What to know about vaccine-derived polio after rare case found in New York
What to know about vaccine-derived polio after rare case found in New York
Roger Harris/Science Photo Library/Getty Images

(NEW YORK) — When the New York State Department of Health announced a patient in Rockland County — north of New York City — had contracted polio, they revealed it was a case of vaccine-derived polio.

Vaccine-derived poliovirus is different than poliovirus that originated in the wild which spreads naturally among a community.

The NYSDOH said in a release that testing, performed by the department’s public health laboratory and confirmed by the Centers for Disease Control and Prevention, showed the patient was infected with polio Sabin type 2 virus, indicating he or she was infected by someone who received the oral polio vaccine, which is no longer used in the United States.

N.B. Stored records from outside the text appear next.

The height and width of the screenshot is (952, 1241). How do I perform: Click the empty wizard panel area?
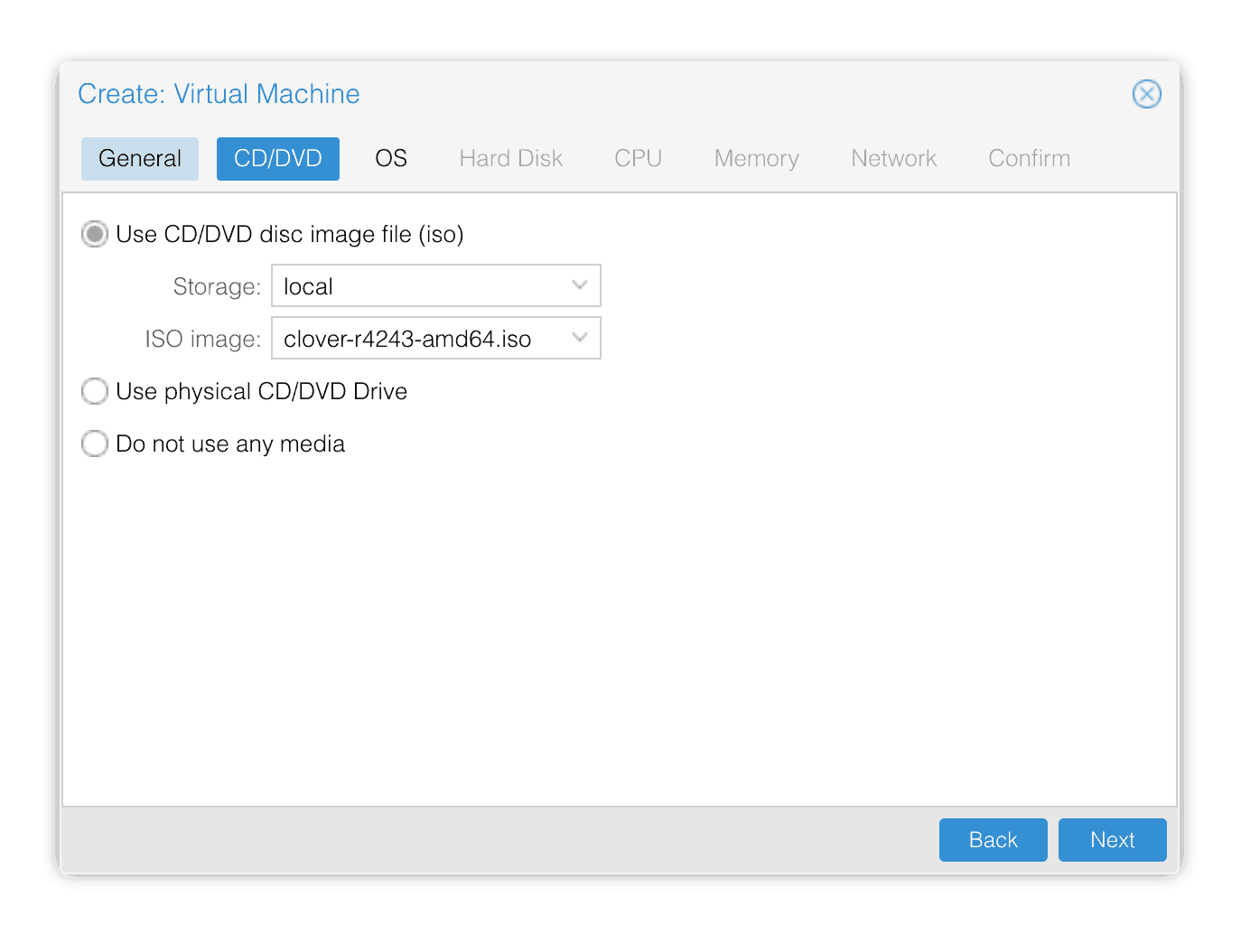point(620,632)
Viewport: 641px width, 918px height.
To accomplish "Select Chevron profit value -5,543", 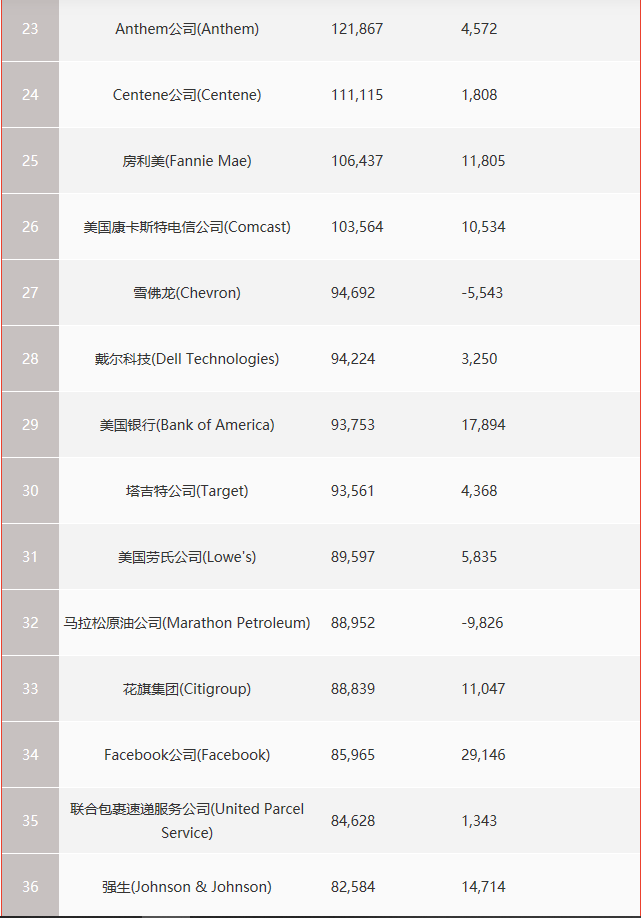I will [x=482, y=293].
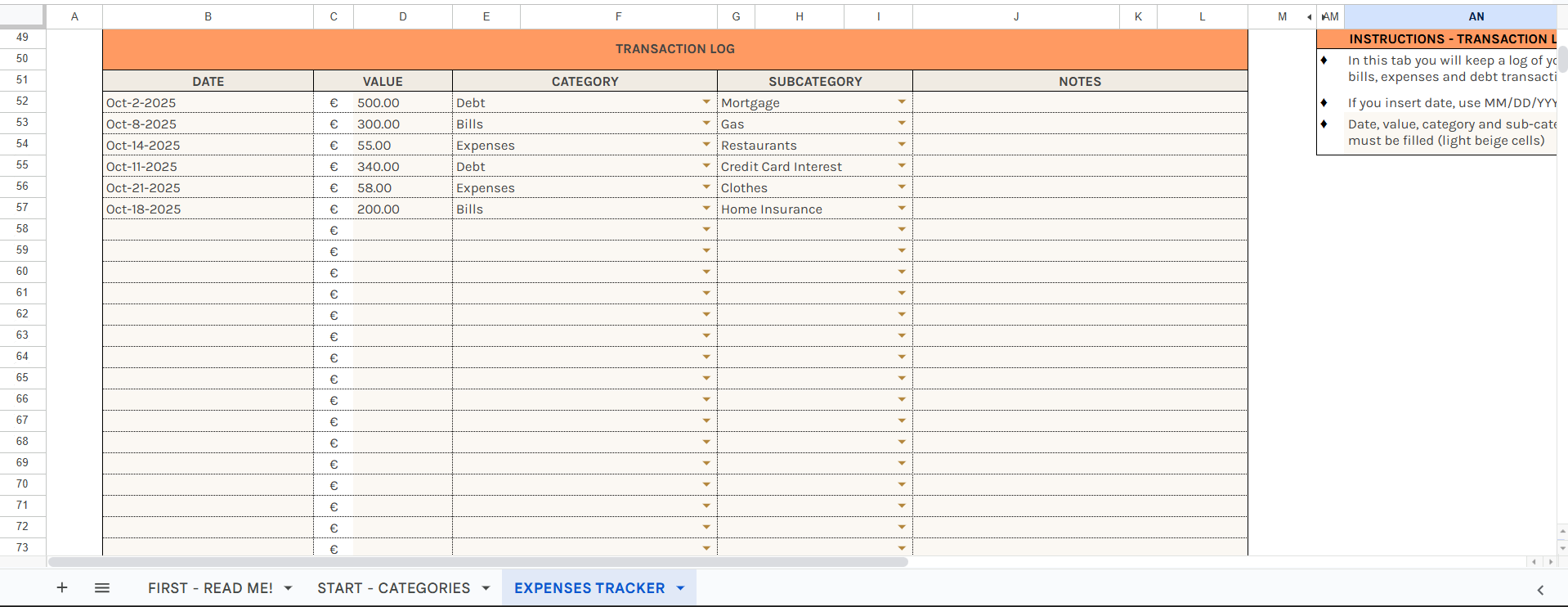Viewport: 1568px width, 607px height.
Task: Open the START - CATEGORIES tab menu arrow
Action: click(486, 588)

Here’s what to know about vaccine-derived polio and how it differs from wild polio.

Polio, short for poliomyelitis, is highly contagious and spreads via person-to-person contact even when the original contagious patient doesn’t show symptoms.

According to the CDC, about one in four people exhibit flu-like symptoms such as fever, fatigue and a headache, which clear up within a week. But in rare cases, polio can lead to paralysis and death.

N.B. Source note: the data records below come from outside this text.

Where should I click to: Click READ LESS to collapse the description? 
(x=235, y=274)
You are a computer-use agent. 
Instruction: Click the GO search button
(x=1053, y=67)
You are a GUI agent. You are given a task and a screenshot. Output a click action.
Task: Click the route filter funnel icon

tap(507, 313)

People can be protected against polio from two types of vaccines: an inactivated poliovirus vaccine given by injection and an oral polio vaccine containing a weakened version of the virus and given by mouth.

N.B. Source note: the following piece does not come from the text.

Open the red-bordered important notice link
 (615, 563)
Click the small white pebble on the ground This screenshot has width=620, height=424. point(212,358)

The oral polio vaccine played a massive role in the eradication of polio because it is cheaper and easier to administer than the injected vaccine, making it suitable for distribution, particularly in low- and middle-income countries.

“It’s a live attenuated virus,” said Dr. John Brownstein, an epidemiologist at Boston Children’s Hospital and an ABC News contributor. “It’s a weakened virus that provides really good immunity in the gut, where the virus replicates, and it sheds in stool, which can spread through sewage and help protect the community.”

However, a potential, adverse effect of the oral vaccine is vaccine-derived poliovirus.

In rare cases, the virus spreading through sewage can affect those who are unvaccinated. This is different from wild polio, which infects people by circulating naturally in the environment.

Due to this risk, the oral vaccine was discontinued in the U.S. in 2000. New York health officials said the virus in the Rockland County patient likely originated in a country outside the U.S., where the oral vaccine is still given.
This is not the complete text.